12月3日から1ヶ月間、国立病院の2年目研修医の中村明恵先生が地域医療研修を行いました。実は、初日の12月3日朝、中村先生から何時に行けばいいかと電話がありました。毎年、国立病院から研修医が来ているのですが、今年は来ないと思っていました。まだ認知症にはなっていないと自覚していますので、書類を受け取っていれば覚えていると思うのですが、今回はまったく記憶にありませんでした。
これまで何人も研修に来ていますので、いつでも引き受けることができます。とにかく1ヶ月間の研修をやりましょうと外来の診察室を研修ができるように配置して開始しました。ただ、12月は年末ですので医師会などの仕事がたくさんあり、診療を終わった後の時間がほとんど取れないのを覚悟して始めました。
開業医での地域医療研修は、特別な手技を身につけるには短か過ぎるので、通院患者さんの診察が主体となります。話を聞いて状態を理解し、診察して身体所見を把握し、そして、どのような状況であるかを判断して患者さんと今後のことを決めます。しかし、12月はインフルエンザワクチン接種の月で、各種健診もピークを迎える時期です。診察した所見を中村先生と確認する時間は、これまでの研修医とは違い十分に取れませんでした。
病歴を取る時のコツ、身体所見の取り方、糖尿病や高血圧などありふれた病気のこと、いろいろなことを経験しながら1ヶ月間を過ごしました。中村先生は、学生時代の知識は十分なのですが、それが臨床の現場ではどのような形で現れているのか、どのように運用するのかはまだ不十分なようでした。
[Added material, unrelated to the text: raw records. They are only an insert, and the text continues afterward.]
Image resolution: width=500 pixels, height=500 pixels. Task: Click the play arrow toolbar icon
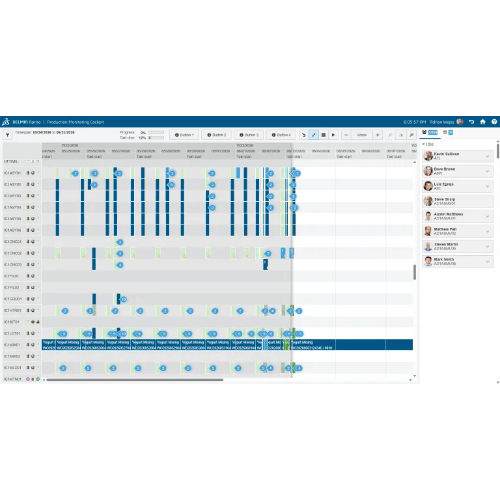coord(333,135)
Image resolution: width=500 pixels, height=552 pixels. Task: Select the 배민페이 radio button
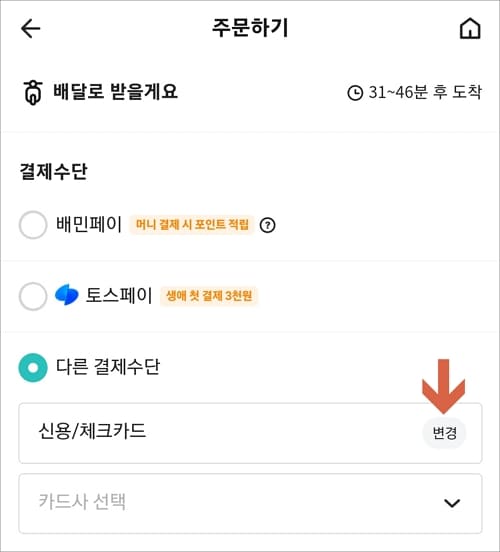pos(33,225)
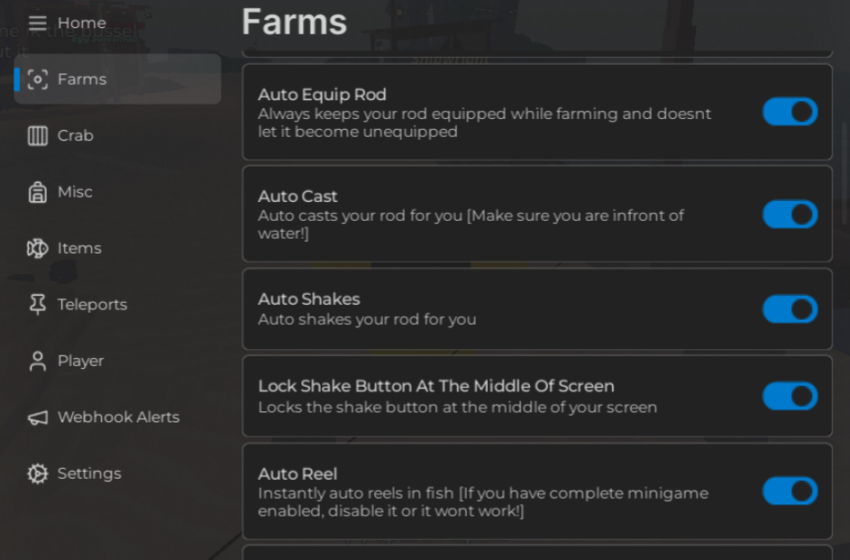Toggle Auto Shakes off
This screenshot has height=560, width=850.
point(790,309)
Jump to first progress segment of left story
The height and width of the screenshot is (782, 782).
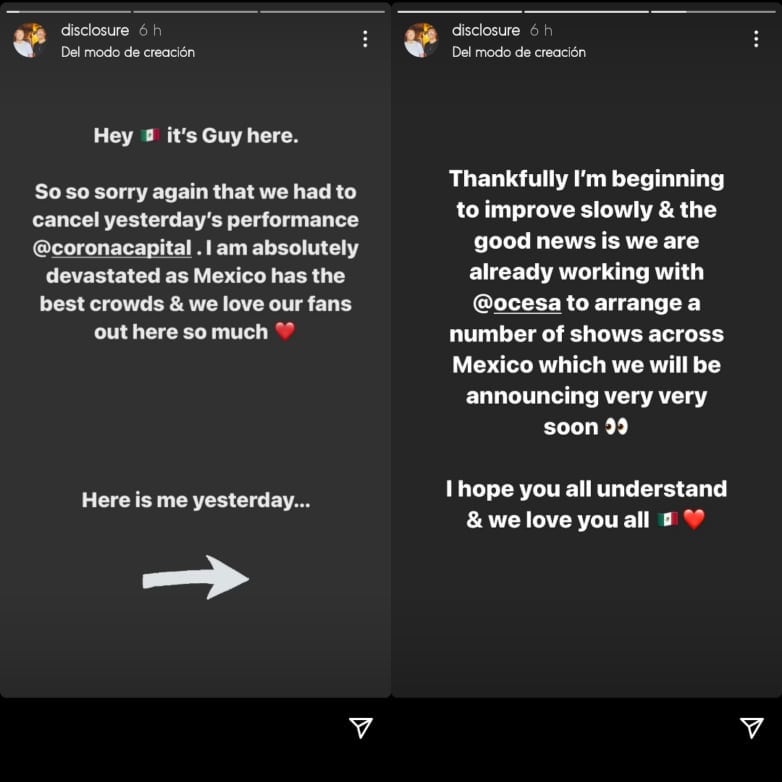coord(66,11)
3月で2年間の初期研修を終える中村先生は、消化器外科医を目指しています。八戸出身の中村先生は、話をしていると患者さんからどこの出身なのかをよく聞かれていました。弘前出身でも、標準語で話をしている研修医がたくさんいますが、そんなことをしないで自分を表面に出して接している中村先生は、患者さんに信頼される医師になることは間違いありません。